WHAT TO PRODUCE – Every line in the entries that holds "Toggle" should be identified and copied.

|---|

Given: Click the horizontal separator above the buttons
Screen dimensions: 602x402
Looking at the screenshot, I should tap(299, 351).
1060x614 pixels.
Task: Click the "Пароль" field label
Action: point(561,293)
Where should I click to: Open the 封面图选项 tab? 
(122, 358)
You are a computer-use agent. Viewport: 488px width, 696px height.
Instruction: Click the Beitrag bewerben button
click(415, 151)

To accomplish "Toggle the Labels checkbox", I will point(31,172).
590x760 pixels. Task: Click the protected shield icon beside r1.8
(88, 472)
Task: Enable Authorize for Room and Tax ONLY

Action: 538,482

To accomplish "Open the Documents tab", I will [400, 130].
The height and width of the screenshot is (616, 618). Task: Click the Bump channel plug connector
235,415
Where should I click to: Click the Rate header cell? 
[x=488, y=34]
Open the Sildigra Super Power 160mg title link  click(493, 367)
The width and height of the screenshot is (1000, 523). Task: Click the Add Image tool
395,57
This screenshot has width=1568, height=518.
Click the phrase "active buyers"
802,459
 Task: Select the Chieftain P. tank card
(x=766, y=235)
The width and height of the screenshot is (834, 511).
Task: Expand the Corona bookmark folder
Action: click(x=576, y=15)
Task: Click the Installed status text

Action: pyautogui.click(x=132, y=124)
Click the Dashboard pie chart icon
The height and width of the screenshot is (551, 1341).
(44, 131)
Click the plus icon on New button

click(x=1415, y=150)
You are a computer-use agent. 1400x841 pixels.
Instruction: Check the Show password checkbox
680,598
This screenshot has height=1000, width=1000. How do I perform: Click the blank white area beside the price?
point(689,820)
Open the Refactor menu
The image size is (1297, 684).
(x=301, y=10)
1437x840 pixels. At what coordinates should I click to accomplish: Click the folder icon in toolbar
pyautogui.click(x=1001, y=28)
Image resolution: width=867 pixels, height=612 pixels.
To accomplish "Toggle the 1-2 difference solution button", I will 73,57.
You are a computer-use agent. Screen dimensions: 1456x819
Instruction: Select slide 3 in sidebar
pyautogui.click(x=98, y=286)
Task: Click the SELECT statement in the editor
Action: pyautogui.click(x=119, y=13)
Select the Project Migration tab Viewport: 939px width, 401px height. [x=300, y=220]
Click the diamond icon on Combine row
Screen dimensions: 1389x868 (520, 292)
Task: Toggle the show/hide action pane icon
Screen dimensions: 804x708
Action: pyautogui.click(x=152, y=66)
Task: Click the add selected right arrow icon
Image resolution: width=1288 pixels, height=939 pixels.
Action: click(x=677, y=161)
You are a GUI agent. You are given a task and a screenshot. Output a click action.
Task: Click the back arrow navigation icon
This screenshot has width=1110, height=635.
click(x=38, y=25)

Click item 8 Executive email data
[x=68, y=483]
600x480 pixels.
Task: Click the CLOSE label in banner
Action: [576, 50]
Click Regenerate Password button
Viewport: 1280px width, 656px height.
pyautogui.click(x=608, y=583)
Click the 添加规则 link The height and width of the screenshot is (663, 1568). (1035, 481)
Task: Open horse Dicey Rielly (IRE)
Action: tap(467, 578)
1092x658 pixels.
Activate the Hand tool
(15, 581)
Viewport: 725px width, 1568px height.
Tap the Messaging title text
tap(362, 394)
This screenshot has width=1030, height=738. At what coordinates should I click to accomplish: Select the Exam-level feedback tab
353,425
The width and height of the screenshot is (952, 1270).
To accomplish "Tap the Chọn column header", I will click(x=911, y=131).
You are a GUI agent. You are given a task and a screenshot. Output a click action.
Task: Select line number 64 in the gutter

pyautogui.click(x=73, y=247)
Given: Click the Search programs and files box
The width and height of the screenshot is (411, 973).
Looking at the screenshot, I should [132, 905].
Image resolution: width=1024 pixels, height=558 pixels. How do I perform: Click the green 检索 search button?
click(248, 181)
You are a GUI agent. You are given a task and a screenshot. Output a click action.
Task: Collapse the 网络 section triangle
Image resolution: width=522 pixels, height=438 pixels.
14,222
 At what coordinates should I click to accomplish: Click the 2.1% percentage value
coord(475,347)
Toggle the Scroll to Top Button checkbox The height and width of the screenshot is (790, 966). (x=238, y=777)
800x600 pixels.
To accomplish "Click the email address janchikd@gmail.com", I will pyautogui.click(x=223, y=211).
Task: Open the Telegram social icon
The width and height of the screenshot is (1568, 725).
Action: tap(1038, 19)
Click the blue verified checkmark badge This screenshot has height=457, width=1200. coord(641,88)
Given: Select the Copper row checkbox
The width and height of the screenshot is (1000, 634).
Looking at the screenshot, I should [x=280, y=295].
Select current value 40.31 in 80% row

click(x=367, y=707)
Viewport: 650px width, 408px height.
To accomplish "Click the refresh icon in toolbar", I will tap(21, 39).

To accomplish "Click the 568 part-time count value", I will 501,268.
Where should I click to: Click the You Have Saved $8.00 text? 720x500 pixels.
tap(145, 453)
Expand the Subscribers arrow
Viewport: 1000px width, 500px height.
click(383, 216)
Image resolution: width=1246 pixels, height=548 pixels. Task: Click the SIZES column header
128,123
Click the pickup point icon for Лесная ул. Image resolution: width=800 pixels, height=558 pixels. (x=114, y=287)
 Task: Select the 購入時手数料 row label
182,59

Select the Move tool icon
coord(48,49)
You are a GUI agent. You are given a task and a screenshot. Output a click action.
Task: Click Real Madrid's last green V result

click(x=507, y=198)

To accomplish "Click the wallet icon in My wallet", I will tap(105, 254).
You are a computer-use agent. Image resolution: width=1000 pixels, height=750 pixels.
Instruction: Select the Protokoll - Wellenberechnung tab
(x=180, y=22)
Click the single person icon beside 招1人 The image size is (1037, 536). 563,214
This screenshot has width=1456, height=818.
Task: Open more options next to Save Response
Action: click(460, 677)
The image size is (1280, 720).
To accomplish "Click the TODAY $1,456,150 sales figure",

|---|

OUTPUT FOR THIS TASK –
To accomplish "Toggle the Labels checkbox", I will point(31,172).
To accomplish "Toggle the 1-2 difference solution button", I will 73,57.
Task: Toggle the show/hide action pane icon
Toggle the Scroll to Top Button checkbox The height and width of the screenshot is (790, 966). (x=238, y=777)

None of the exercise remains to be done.